Nadie contestó. Simplemente notó que le cogían del brazo y le obligaban a caminar, siempre con pasos breves por culpa de las ataduras. Aunque no podía ver, su olfato detectó humedad y sus codos rozaron las paredes del estrecho pasillo por el que le obligaban a avanzar. Su secuestrador caminaba a su espalda, porque el corredor era demasiado estrecho para hacerlo a su lado y, cuando Alex se detenía por miedo a tropezar, el otro le arreaba una palmadita en la cabeza, indicándole que continuara avanzando.

—Venga, David, suéltame de una vez —insistió—. Esto no tiene gracia.

Entonces el individuo le hizo detenerse. Alex pensó que le retirarían la venda y que un montón de universitarios se burlarían de él. Pero, en vez de eso, oyó el tintineo del mismo manojo de llaves. Después percibió el sonido de una cerradura cediendo y el chirrido de los goznes de una puerta. Y, cuando menos se lo esperaba, una mano le dio un empujón tan potente que Alex no pudo mover las piernas a la velocidad del cuerpo y cayó de bruces dentro de una sala que, a juzgar por el olor y el tacto, debía de estar totalmente enfangada. Luego, el silencio. Aquello ya no era una broma pesada. Aquello empezaba a dar miedo de verdad.

Los oídos de Alex fueron adaptándose a esa quietud hasta distinguir algunos sonidos muy débiles, probablemente la respiración de otras personas.

—¿Hay alguien ahí? —preguntó.

Nadie respondió, pero los sollozos a su alrededor hicieron patente que no estaba solo.

—¿Hay alguien ahí? —repitió.

—¡Calla! —replicó una voz.

—Quitadme la venda.

—Cállate —añadió una segunda voz—. Se enfadará.

—Quitadme la venda, por favor.

Unas manos desataron el nudo de la tela que cubría sus ojos y otras hicieron lo propio con la cuerda que le oprimía muñecas y tobillos. Al verse liberado, Alex se frotó los ojos con fuerza, tratando de recuperar la visión, pero todo continuaba dominado por la oscuridad. A lo sumo pudo distinguir tres, quizá cuatro sombras apostadas en las esquinas de aquella suerte de mazmorra donde había sido arrojado.

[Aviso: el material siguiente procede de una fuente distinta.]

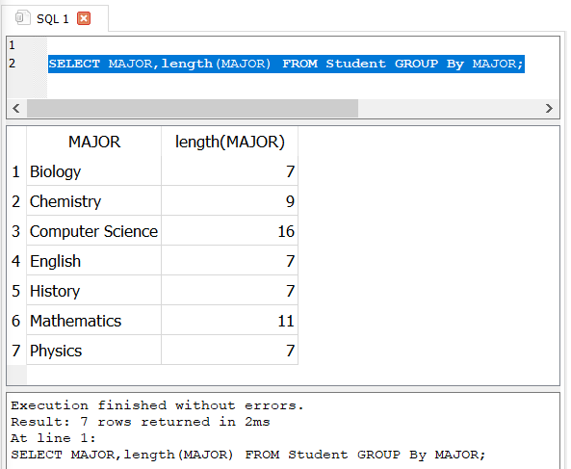Select row header number 5
The width and height of the screenshot is (571, 469).
tap(16, 291)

—¿Quiénes sois? —preguntó entre susurros.

—Rehenes.

—¿Rehenes?

Alex se acercó a uno de ellos, pero, cuando estiró la mano para tocarlo, éste se estremeció, doblando todavía más las rodillas y lanzando un gemido aterrador.

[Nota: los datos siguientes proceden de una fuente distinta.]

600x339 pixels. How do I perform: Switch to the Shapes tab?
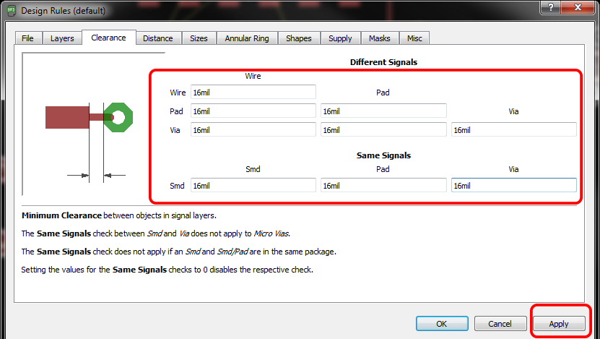299,38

—Déjala —dijo una voz desde otra esquina—. Se está volviendo loca, como todos nosotros.

—Pero…, ¿cuánto hace que estáis aquí? —preguntó Alex.

—Yo llevo aquí más de tres semanas —dijo la misma voz—, y ella, más de dos semanas…

—Y yo, diez días —añadió una segunda voz.

Alex no podía creer lo que escuchaba. Estaba encerrado en una mazmorra oscura con tres personas más, una de las cuales llevaba tres semanas, nada más y nada menos que tres semanas, metida ahí dentro.

—Pero…

Antes de que pudiera continuar, un punto de luz, casi una flecha, rasgó la oscuridad de la celda. Cuando Alex se volvió para descubrir la procedencia de aquella luz, vio que su secuestrador había abierto la mirilla desde el exterior y distinguió claramente un ojo asomando por el agujerito. Tenía la pupila grande, más negra que un pozo, con las venas alrededor del iris tan marcadas que parecían dibujadas con rotulador. En ese momento, los otros secuestrados se acurrucaron en sus esquinas y el pánico les transformó el rostro. A los pocos segundos, la mirilla se cerró nuevamente.

—Entonces, ¿no es una novatada? —preguntó Alex a sus compañeros de cautiverio con la desesperación trepándole por la garganta.

—Qué más quisiéramos —soltó una de las angustiadas voces.